Ava's eyebrows rose. "You write poetry? I lived in that house for eight years and never knew that."

"No one knows," I said, forcing lightness into my voice even as my chest tightened with vulnerability. "It's not exactly on brand for me, is it? Leo the poet. Doesn't have the same ring as Leo the chaos agent."

"I want to read it," Ava said, and there was no mockery in her tone, just genuine curiosity. The same curiosity she'd had as a girl, always wanting to understand, always digging beneath the surface.

"Maybe someday," I replied, my hand resuming its slow exploration of her skin. "If you're good." She shivered at the touch, her hips shifting restlessly. I'd let her cool down too much during our conversation. Time to bring her back to the edge.

"Leo," Ava breathed as my fingers traced higher, closer to where she needed them. "Please."

"Please what?" I asked again, but softer this time, my lips brushing against her ear. "Tell me what you need, Red. Use your words."

"I need..." She trailed off, her jaw clenching with the effort of holding back.

"You need your Alphas," I finished for her, my fingers dancing along the crease of her thigh, so close but not quite touching. "Say it. Tell me you need us."

"No," Ava gasped, but her body was saying yes, arching toward me, seeking contact. I pulled back, withdrawing my hand entirely, and she hissed at me, an actual hiss, sharp and frustrated, the sound of an Omega pushed past her limits. The moment it escaped, her face flushed with shame, her eyes squeezing shut.

"Don't," I said softly, cupping her face, turning her toward me. "Don't be embarrassed. You used to hiss at me all the time when you were little. When I'd steal your dessert or hide your books. Remember?"

A surprised laugh escaped her, watery but real. "You were such an ass."

"Still am," I agreed, grinning. "But you loved me anyway. Even then. I could tell."

"I didn't—" she started, then stopped, her eyes meeting mine with something raw and honest. "Maybe I did. A little. You treated me like I was normal. Not David's stepdaughter… just... Ava."

"You were never just anything," I said quietly, my thumb tracing her cheekbone. "You were everything. Even then. We all knew it. We were just waiting for you to grow up."

Tears gathered in her eyes, spilling over before she could stop them. "I hate this," Ava whispered. "I hate needing you. I hate how my body betrays me. I hate that part of me never stopped wanting to come home."

"I know," I murmured, gathering her against my chest, stroking her hair as she cried. "I know, sweetheart. I know." We stayed like that for a while, her tears soaking into my shirt, her body slowly relaxing against mine. I held her through it, making soft sounds of comfort, letting her feel the steady beat of my heart against her cheek.

"You're the only person who's ever made me want to be gentle," I admitted quietly, my lips pressed to the top of herhead. "Even before you presented. Even when you were just a kid following me around, asking a million questions. You made me want to be better than I was."
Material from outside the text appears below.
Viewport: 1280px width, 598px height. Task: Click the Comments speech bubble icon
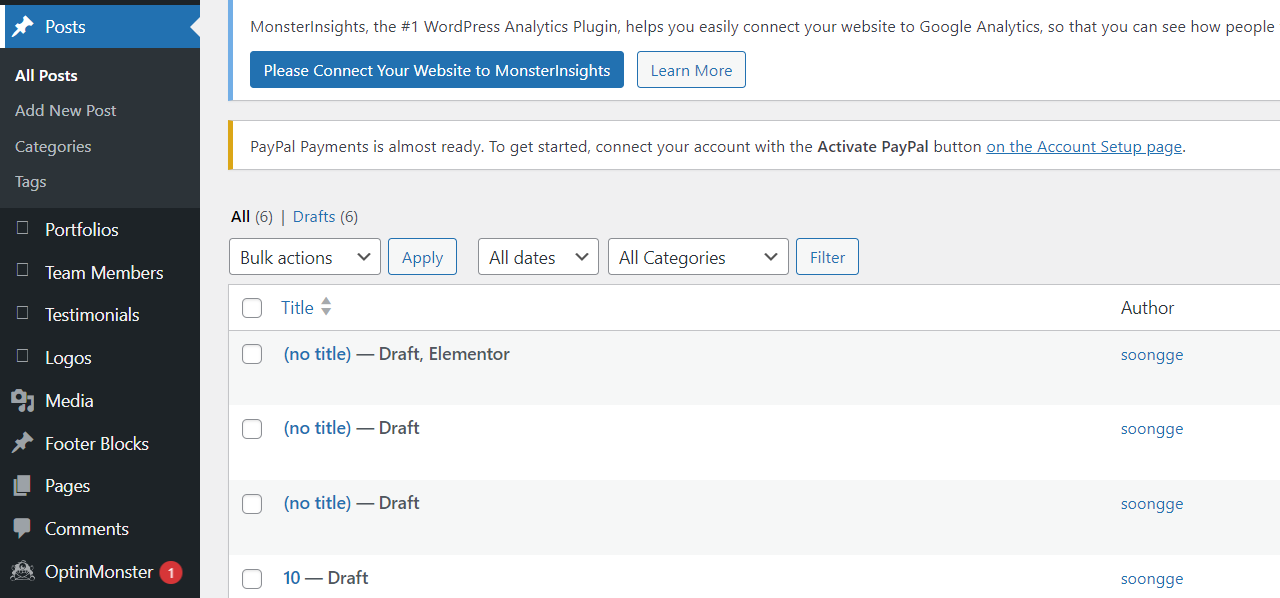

Ava pulled back slightly, looking up at me with red-rimmed eyes. "Then why did you let me go? Why didn't you stop me from running?"
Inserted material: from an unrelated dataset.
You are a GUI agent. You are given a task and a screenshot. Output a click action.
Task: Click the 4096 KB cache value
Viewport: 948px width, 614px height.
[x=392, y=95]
The question hit like a blade between my ribs. "Because you weren't ready," I said honestly. "You were eighteen and terrified and you'd just seen... you'd seen things that scared you. If we'd kept you then, you would have hated us forever. Really hated us. We thought... we thought if we gave you time, let you live a little, you'd come back on your own."

"But I didn't."

"No. You didn't. So we came for you." I brushed hair from her face, tucking it behind her ear. "We'll always come for you, Ava. That's what pack does."

She stared at me for a long moment, something complicated moving behind her eyes. Then, so softly I almost missed it, she asked: "Will you tell me more? About the real you? Not the Leo I grew up with. The one underneath."

My chest ached with something I couldn't name. "Yeah," I said roughly. "Yeah, I can do that."